John Cuthbertson wrote:
> Hi Everyone,
> A new webrev based upon the feed back from Vladimir can be found at:
> I'm looking for one more reviewer.
> On 07/27/11 12:06, Vladimir Kozlov wrote:
>> // When compressed oops are used the preferred heap base is calculated
>> // by subtracting the requested size from the 32Gb boundary and using
>> // the result as the base address for heap reservation. If the size is
>> // not aligned to HeapRegion::GrainBytes passed into the
>> // constructor then the base of the actual reserved heap may end up
>> // differing from the requested base address. If this happens then we
>> // could end up using a non-optimal compressed oops mode.
>> 213 // prefix_align == suffix_align).
>> ^ prefix_align < suffix_align
>> ReservedSpace::ReservedSpace() also misses the call to
>> failed_to_reserve_as_requested() after the code which handle wrong
>> Add assert into ReservedSpace::initialize()
>> // Assert that if noaccess_prefix is used, it is the same as alignment.
>> assert(noaccess_prefix == 0 ||
>> noaccess_prefix == alignment, "noaccess prefix wrong");
>> Why we have next code? Should we do this alignment adjustment at the
>> beginning of the method?
>> 355 _alignment = MAX2(alignment, (size_t) os::vm_page_size());
>> John Cuthbertson wrote:
>>> Hi Everyone,
>>> Can I have a couple of volunteers look over these changes - the
>>> webrev can be found at:
>>> The issue was caused by an implicit null check in generated code not
>>> firing. The implicit null check did not trap as a result of a
>>> mismatch between the compressed oops mode and the calculated heap
>>> base.

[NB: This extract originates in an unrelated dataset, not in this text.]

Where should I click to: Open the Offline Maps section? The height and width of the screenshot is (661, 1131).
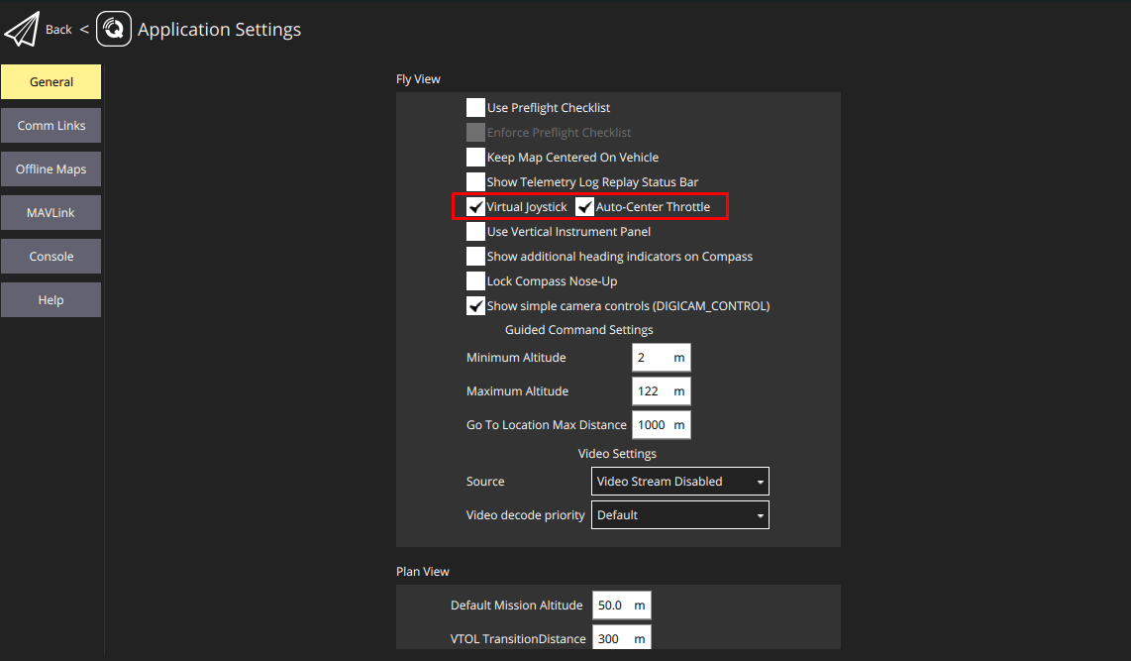coord(51,168)
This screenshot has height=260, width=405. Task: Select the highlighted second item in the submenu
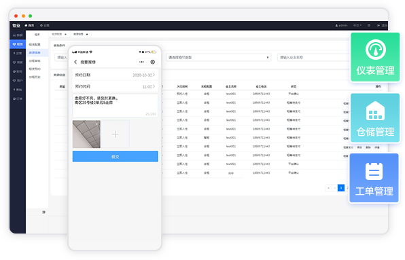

Also the page below heap base was not being protected. The
>>> mismatch between the compressed oops mode and heap base was the
>>> result of the G1 heap initialization code passing in a total heap
>>> size (G1 heap and perm) that was not a multiple of the alignment
>>> passed into the ReservedSpace constructor. Hence the preferred heap
>>> base address was not correctly aligned causing the ReservedSpace to
>>> be allocated at an address other than the preferred heap base. The
>>> page below the heap base was not protected because the G1 heap
>>> initialization code was calling the wrong ReservedSpace constructor.
>>> Testing: the failing test case; various small tests with various
>>> collectors, large heaps, and +PrintCompressedOopsMode.
>>> Many thanks to Vladimir and Igor for helping to diagnose the issue.